The Days Are Coming by David Fulk
The days are coming,” declares the Lord, “when I will fulfill the good promise I made to the people … ”
Jeremiah 33:14
The days are coming,” was nothing new to the Israelites as Jeremiah prophesied during their captivity in Babylon. For centuries before and after they were perpetually waiting for “the days to come.” But it’s their waiting that’s central to our Advent.
Today we don’t wait on much … fast food, listening and watching on demand, instant answers on the Internet, etc. In fact, we placed an Amazon order this summer that was delivered in about four hours! What a change from my childhood or—even more—that of my grandparents’ when they waited for the Wells Fargo Wagon!
That change is what’s created our seasonal dissonance. The world around us expects an Amazon Christmas, while the church wants us to have a Wells Fargo Advent.
It doesn’t help that things we wait for have negative connotations: DMV lines, customer service phone queues, the anxiety of waiting for medical news.
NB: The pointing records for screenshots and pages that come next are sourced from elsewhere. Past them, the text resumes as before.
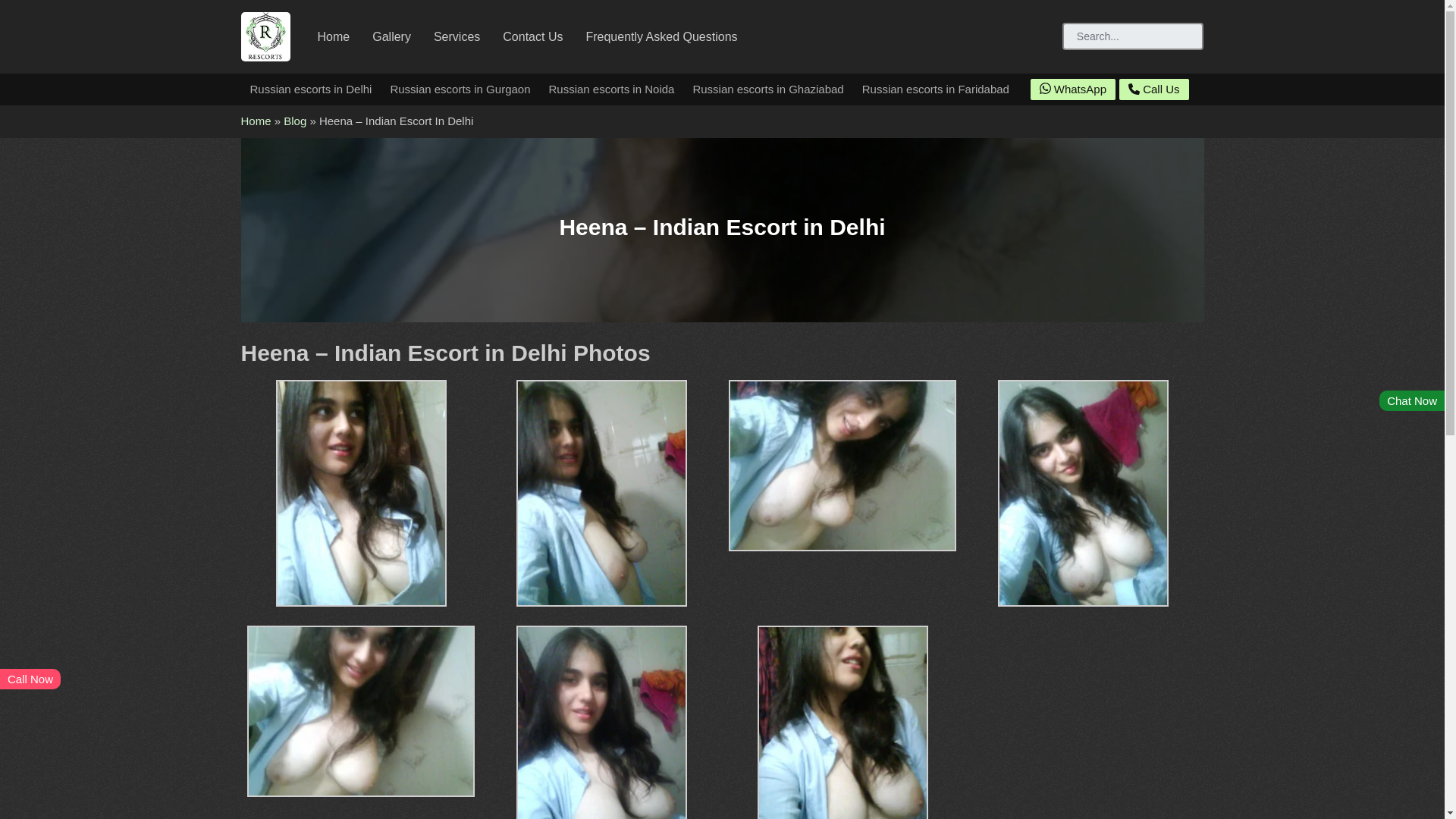
Blog (294, 120)
Gallery (391, 36)
Russian escorts in Delhi (311, 88)
Services (456, 36)
Frequently Asked Questions (660, 36)
Russian escorts in Gurgaon (459, 88)
Russian escorts in Ghaziabad (766, 88)
Russian escorts in Noida (612, 88)
Home (333, 36)
Russian escorts in Gurgaon (459, 88)
Given the description of an element on the screen output the (x, y) to click on. 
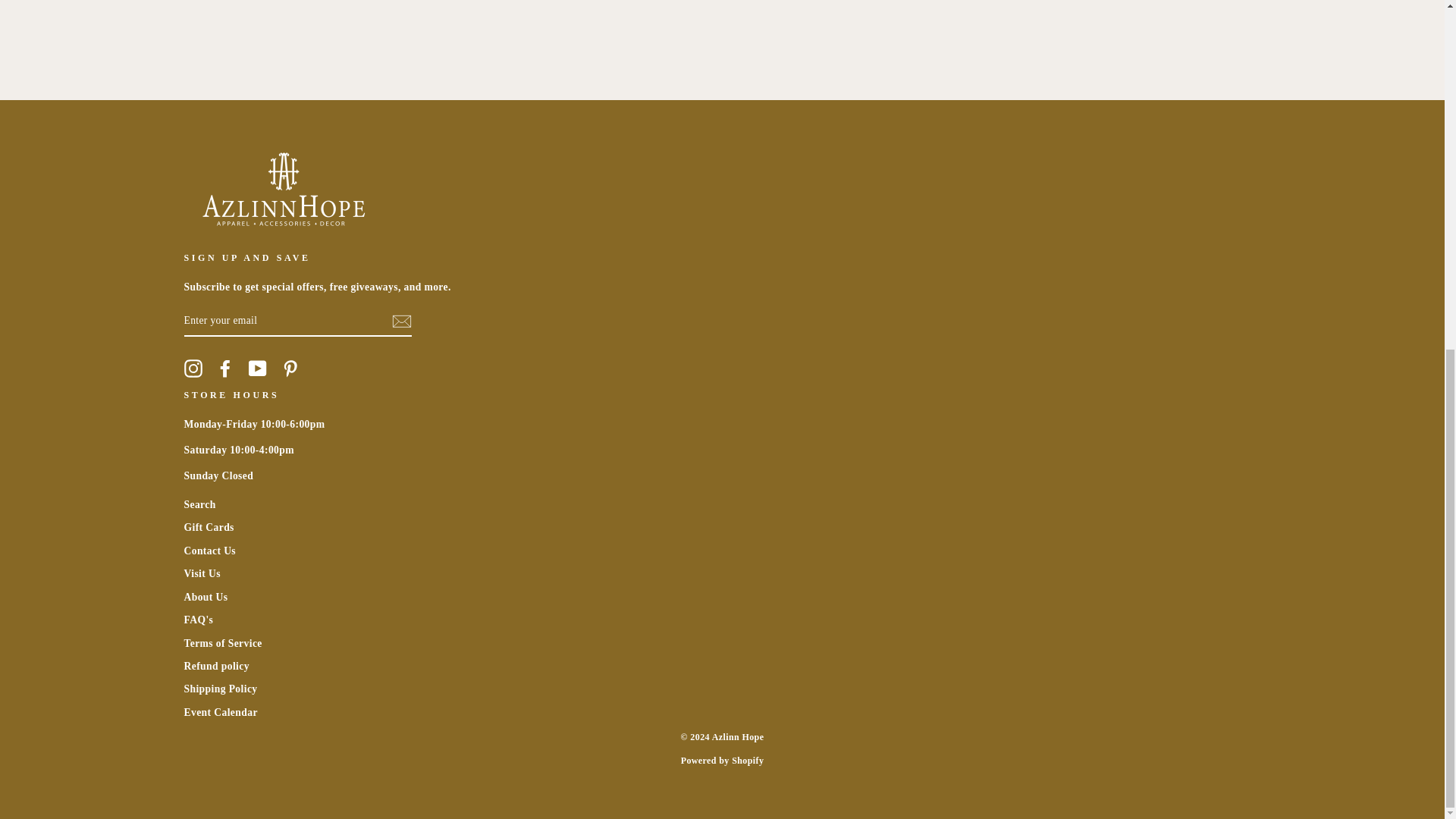
Azlinn Hope on Facebook (224, 368)
Azlinn Hope on Pinterest (290, 368)
Azlinn Hope on Instagram (192, 368)
Azlinn Hope on YouTube (257, 368)
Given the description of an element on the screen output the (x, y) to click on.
We’re conditioned to believe waiting is bad.
We know, however, there are things worth waiting for: a well-seasoned soup that simmered through a winter’s day, fresh-baked anything right out of the oven, an amazing vacation, seeing someone dear we haven’t seen in ages, the arrival of a baby. Ah, the arrival of a baby. There it is.
The waiting/preparing we’re asked to do in Advent isn’t for the sake of a happy Christmas morning and the relief we feel when it’s over. It’s to prepare our hearts to receive the love baby Jesus makes possible for us and how that love can change us and the world long beyond Christmas.
“The days are coming.” Christmas will arrive before we’re ready, so use these devotions as a time to reflect, to prepare, to breathe, and to think deeply about who and what we’re waiting for. God’s “good promise” awaits, like a beautifully wrapped gift.